My own assessment of SAARC is based on my long association with activities undertaken by governments as well as by non-governmental organisations and academic institutions. Cordial bilateral relations are a prerequisite for a cooperative enterprise like SAARC, but no such trends are evident in South Asia.
The same inherited mindset and mistrust of each other continue to overwhelm SAARC, forcing its member countries to look for alternatives. India, in particular, has seemingly moved away from SAARC due to much intensified conflictual relations with Pakistan. It seems there is no likelihood of relations improving as the power elites of both countries are engaged in some sort of a zero-sum game that hardly allows them to embrace a win-win situation. Competition encompasses multiple dimensions—strategic, geo-political, socio-cultural and economic. The Hindutva agenda promoted by the Bharatiya Janata Party government has reinforced the scope of fear and animosity. The SAARC Summit has been in limbo since the last gathering was held in Nepal six years ago, and there is no sign of another summit being held in the foreseeable future due to rising Indo-Pakistan tensions.

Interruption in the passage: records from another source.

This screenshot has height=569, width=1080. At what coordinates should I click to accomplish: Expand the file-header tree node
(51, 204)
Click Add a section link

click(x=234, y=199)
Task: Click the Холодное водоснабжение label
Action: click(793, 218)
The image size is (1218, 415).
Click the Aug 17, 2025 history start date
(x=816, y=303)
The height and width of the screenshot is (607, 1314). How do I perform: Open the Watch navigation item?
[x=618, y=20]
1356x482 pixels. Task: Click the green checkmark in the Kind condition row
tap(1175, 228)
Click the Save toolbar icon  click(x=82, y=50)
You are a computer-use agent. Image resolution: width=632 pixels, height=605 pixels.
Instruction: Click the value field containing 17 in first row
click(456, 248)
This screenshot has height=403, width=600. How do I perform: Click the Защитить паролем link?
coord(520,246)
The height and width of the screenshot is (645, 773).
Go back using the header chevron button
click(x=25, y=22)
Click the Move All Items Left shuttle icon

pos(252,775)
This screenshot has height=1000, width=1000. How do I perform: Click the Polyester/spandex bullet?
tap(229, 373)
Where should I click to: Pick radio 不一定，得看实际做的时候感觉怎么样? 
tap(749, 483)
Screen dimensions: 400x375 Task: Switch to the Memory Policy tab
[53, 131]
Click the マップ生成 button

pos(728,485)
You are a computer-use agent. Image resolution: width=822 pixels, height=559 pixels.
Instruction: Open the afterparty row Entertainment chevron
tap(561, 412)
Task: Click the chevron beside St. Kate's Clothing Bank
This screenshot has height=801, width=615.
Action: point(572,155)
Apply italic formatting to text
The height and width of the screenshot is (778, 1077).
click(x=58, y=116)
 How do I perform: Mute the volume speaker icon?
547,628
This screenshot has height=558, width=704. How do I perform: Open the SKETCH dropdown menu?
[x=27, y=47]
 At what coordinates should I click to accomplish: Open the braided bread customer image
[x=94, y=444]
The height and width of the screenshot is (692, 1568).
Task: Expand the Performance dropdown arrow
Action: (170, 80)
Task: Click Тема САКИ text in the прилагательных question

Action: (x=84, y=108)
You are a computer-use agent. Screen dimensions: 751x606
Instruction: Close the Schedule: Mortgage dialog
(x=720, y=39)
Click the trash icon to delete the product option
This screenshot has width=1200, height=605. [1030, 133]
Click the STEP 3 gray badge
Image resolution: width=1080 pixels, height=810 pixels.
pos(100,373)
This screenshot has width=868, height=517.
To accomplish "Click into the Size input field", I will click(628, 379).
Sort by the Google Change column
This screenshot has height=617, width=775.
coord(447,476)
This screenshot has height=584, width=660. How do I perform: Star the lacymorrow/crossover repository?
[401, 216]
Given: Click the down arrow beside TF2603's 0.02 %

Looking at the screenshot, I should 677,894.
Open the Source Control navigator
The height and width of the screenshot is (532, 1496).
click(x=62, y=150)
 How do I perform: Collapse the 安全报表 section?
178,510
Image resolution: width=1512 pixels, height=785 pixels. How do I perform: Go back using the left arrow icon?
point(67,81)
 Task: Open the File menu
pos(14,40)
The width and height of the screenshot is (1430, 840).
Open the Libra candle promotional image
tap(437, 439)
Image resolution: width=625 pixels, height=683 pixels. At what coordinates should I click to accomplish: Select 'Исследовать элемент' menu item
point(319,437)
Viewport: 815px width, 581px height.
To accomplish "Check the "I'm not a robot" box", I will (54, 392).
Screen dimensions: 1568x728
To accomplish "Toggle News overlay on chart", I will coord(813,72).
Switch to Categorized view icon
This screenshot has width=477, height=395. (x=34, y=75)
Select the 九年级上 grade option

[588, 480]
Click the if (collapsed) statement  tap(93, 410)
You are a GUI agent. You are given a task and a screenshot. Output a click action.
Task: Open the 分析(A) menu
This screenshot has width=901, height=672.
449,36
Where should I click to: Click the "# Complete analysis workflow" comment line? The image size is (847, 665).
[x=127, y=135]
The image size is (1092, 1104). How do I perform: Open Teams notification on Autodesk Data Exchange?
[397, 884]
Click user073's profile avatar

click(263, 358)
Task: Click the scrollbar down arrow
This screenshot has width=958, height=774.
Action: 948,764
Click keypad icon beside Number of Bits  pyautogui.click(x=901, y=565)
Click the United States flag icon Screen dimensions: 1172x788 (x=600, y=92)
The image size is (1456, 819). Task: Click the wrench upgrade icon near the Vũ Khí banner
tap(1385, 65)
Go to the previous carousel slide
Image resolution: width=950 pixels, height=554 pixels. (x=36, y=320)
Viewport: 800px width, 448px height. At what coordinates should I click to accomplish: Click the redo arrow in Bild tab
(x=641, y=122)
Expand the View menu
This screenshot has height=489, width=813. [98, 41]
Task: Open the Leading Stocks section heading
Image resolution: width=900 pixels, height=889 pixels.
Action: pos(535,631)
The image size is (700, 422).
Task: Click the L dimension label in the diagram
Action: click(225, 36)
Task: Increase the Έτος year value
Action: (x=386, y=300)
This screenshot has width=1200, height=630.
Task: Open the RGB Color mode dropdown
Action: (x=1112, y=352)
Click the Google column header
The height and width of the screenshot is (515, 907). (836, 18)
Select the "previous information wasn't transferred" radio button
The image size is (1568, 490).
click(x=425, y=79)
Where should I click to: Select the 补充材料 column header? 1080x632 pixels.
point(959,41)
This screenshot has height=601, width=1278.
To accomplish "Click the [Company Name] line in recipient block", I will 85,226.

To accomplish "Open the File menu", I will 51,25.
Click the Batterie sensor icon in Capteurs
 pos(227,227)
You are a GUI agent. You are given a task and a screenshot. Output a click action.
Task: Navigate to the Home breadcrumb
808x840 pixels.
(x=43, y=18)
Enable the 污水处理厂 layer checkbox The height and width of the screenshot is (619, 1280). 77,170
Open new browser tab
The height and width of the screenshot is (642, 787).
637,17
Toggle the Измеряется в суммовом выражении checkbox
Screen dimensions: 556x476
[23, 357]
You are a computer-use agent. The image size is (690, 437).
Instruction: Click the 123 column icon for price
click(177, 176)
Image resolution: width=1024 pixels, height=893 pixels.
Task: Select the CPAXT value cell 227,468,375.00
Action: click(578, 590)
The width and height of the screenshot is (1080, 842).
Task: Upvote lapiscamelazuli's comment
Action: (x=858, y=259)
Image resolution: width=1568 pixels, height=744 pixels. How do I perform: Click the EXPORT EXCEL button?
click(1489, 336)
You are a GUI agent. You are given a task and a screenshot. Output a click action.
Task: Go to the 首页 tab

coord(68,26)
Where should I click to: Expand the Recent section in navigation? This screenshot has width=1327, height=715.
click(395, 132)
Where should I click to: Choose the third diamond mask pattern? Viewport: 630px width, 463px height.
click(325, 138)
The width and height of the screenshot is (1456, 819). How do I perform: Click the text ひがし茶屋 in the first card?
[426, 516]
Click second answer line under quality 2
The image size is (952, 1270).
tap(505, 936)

From the geo-political and geo-strategic points of view, South Asia is increasingly becoming a zone of conflict. The rising role of political religion, depleting economic conditions and increasing trade deficit between India and her small neighbours are some of the reasons that negate the trend of regional cooperation. The looming presence of China and its strategic and other relations with Pakistan have added new dimensions to Indo-Pakistan relations. India’s own strained bilateral relations with China since the intensification of border conflict in recent years has prompted it to find other options to deal with China. India has now found a new strategic partner—the United States—whose objective to stem Chinese influence in the Indo-Pacific region is also likely to work as a deterrent along the northern border. The festering Kashmir problem became further complicated for Pakistan after the Modi government decided all of Kashmir was an integral part of India and ended its separate status. Kashmir is now under central rule, and its statehood has been suspended for now.
There is no common thread that binds all the countries of the region together. Smaller countries have their own problems of sustainability. Covid-19, current recessionary trends in the economy and crises of governance have added to the difficulties. No country seems to have been able to free itself from past prejudices, animosity, fear and suspicion. Moreover, the role of active international players is rising because of the China factor. An international rival power, the US, is seeking space to checkmate China.
Nepal is in a tightrope walking situation owing to the triangular power contest between China, India and the US. It has been said that India will be closer to the US only in the context of its border situation and not to the extent of encircling China for the larger international context. It is assumed that India will not join the Western club as it prefers to maintain a balance between the major powers, including China, Russia and America. Thus, despite the great expectations of the Western powers of India's support for Ukraine, it has maintained its traditional relationship with Russia, enabling it to continue the flow of Russian crude oil into the country. India is a big market for Russian weapons of varying kinds which anti-Russian forces see with askance.
For any regional organisation to grow, legitimacy, a feeling of complementarity and interdependence and some degree of strategic congruence are essential. In the case of the European Union, there is a “strong feeling of regional identity, based on geography and cultural affinities, and there is extensive productive interaction for the management of interdependencies”. No such ingredients are found in the agenda of the South Asian region. Taking all such aspects into consideration, SAARC is not likely to function as a regional forum. On the contrary, member states will soon forget it even if they do not formally declare its death.